Abstract P3174: Loss Of Hmgcs2-mediated Ketogenesis Accelerates Cardiac Aging

Introduction: We have previously reported that the ketogenic enzyme HMGCS2 regulates metabolic changes to ameliorate cardiac damage by promoting adult cardiomyocyte dedifferentiation and proliferation after myocardial infarction (Cheng et al. Circulation , 2022). Intriguingly, ketogenic diet has been shown to prolong the lifespan of aged mice. However, whether the loss of HMGCS2 links to cardiac aging remains unclear.
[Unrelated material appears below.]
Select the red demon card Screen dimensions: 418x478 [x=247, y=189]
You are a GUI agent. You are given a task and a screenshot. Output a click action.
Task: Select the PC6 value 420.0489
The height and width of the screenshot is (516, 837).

Hypothesis: We tested if loss of HMGCS2 results in metabolic change and heart dysfunction and leads to premature cardiac aging. Methods and Results: Conventional HMGCS2 knock-out (KO) mice were generated by inserting loxP sites flanking exon 2 of HMGCS2 to eliminate HMGCS2 protein production. HMGCS2 expression and β-hydroxybutyrate production were eliminated in the livers and hearts in HMGCS2 KO mice. Echocardiographic analysis and intraventricular catheterization did not display heart functional differences between wild-type and HMGCS2 KO mice at 3-month-old. However, growing with age, HMGCS2 KO mice revealed a declining survival rate, accompanied by worse diastolic and systolic functions including reduced left ventricle ejection fraction, myocardial performance index, fractional shortening, stroke volume, end-diastolic dimension, end-systolic dimension, isovolumic relaxation time, and left ventricular diastolic time constant (Tau) in HMGCS2 KO mice at 12-month-old. Histological analyses also exhibited aging-related phenotypes in the HMGCS2 KO heart at 12-month-old, including cardiac hypertrophy and fibrosis. Furthermore, mitochondrial analyses indicated mitochondrial impairments of function and structure. Conclusion: These results suggest that loss of HMGCS2 accelerates cardiac aging with declining cardiac and mitochondrial function.